Lord, bless this woman. Bless her and her family––especially her frail little boy––with good health. May this woman find You as she searches for the truth.

Bad Attitudes Can’t Stop God

Posted on: May 31st, 2011 by Chris Konop  | 

Way back in November, I was having a really bad day. Things weren’t going at all as planned. I threw the schedule out the window half way through the day, and I had a terrible attitude about serving in eastern DRC. One of the many changes to the day was an emergency medical evacuation that came up at the last minute, and I happened to be in the area. The weather was terrible, I was tired, and I really didn’t want one more thing added to an already very long and tiring day.

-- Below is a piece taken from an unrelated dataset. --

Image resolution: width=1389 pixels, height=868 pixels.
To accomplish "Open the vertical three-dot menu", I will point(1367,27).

I transported a mother and her 9-month-old baby boy from Nebobongo to the mission hospital in Nyankunde a little over an hour away; he needed emergency brain surgery. I mumbled and grumbled while I dodged thunderstorms, but as I landed, the gravity of the situation hit me when the hospital team came running to meet the plane. The mother was crying and pleading with God as they whisked her little boy away for immediate surgery. His head was the size of a basketball, nothing registered in his eyes, his body was limp . . . that was almost six months ago.

Today, I made an extra stop in Nyankunde for a mother and her baby to be transported to Nebobongo, but I didn’t think much of it until I landed and saw the little boy. My heart was rejoicing as he laughed and clapped his hands, and even cried as the airplane roared and bounced down the airstrip. We were met in Nebobongo with cheers, hugs, and singing—a true testimony to the Great Physician’s healing hands. What else can you do but praise God?

No Time

Posted on: May 19th, 2011 by Jim Manley  |  8 Comments

I can’t push the airplane. And neither wish, nor will, speed it faster than physic’s laws allow. But I can extract all they contain. I lower the nose, add power and settle on a high-speed, 200-foot-per-minute descent. My front seat passenger raises an eyebrow at the plan change.

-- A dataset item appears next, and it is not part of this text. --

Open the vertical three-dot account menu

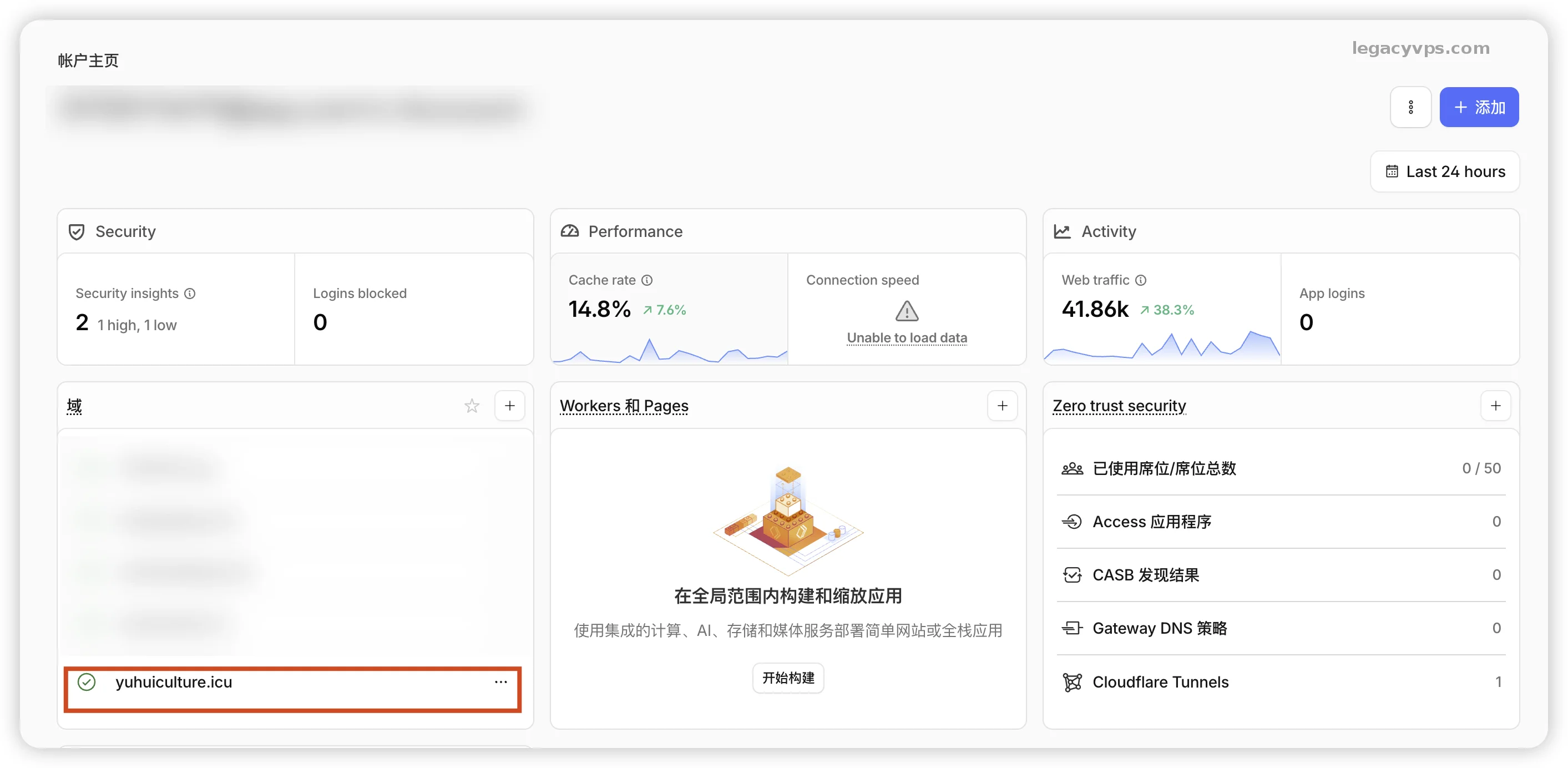click(x=1410, y=108)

“Emergency in Mashient,” I shout over engine noise. “Snake bite.”

He nods understanding.

I recalculate: 12 minutes away, I need to dump 4,000 feet of suddenly extra altitude without shocking the engine or popping eardrums. Easy to do normally, but not when moments steal life. I increase descent rate to 350 fpm and add more power. “Lord,” I pray, “Get me there now!” But no airstrip appears and the jungle slides below at the same predictable pace.

On the ground, the radio’s first reports prove true. The 12-year-old granddaughter of Andrés, the village chief, writhes on a blanket next to the plane. Swollen green and black well beyond the vine tourniquet squeezing above her right elbow, venom rampages unchecked. Conscious cry alternates with unconscious convulsion as I strap her into the seat behind me. No time to move cargo. No time to make a patient’s pad on the floor. No time left for her. Only half those treated within four hours of a bite survive. They carried her six hours to the airstrip, then waited 20 minutes for me. Now we’re looking at 35 minutes to Shell and another 10 to get her into doctors’ hands.

In the air again, max continuous power and a flat climb still yields only what creation’s constraints permit. No supernatural performance surge, no divine tailwind. She flails behind me, then wails. Flail, then wail. Flail, then wail – but weaker now.

At Shell, a car pulls up as the propeller stops. I jump out, unbuckle and lift her silent body, then turn and place her onto the back seat. Is she still breathing? The car moves off the ramp and onto the road to the hospital. In the quiet I sigh, “Lord, I did all I could, but she really needed a miracle,” then repent for the implied rebuke.

Two days later, I greet the morning’s passengers. In the normal crowd of dads, moms, babies, baskets and bags a familiar face catches my eye. A bright, smiling girl sits, swinging dangled legs, waiting to return home to Mashient. Miracle indeed.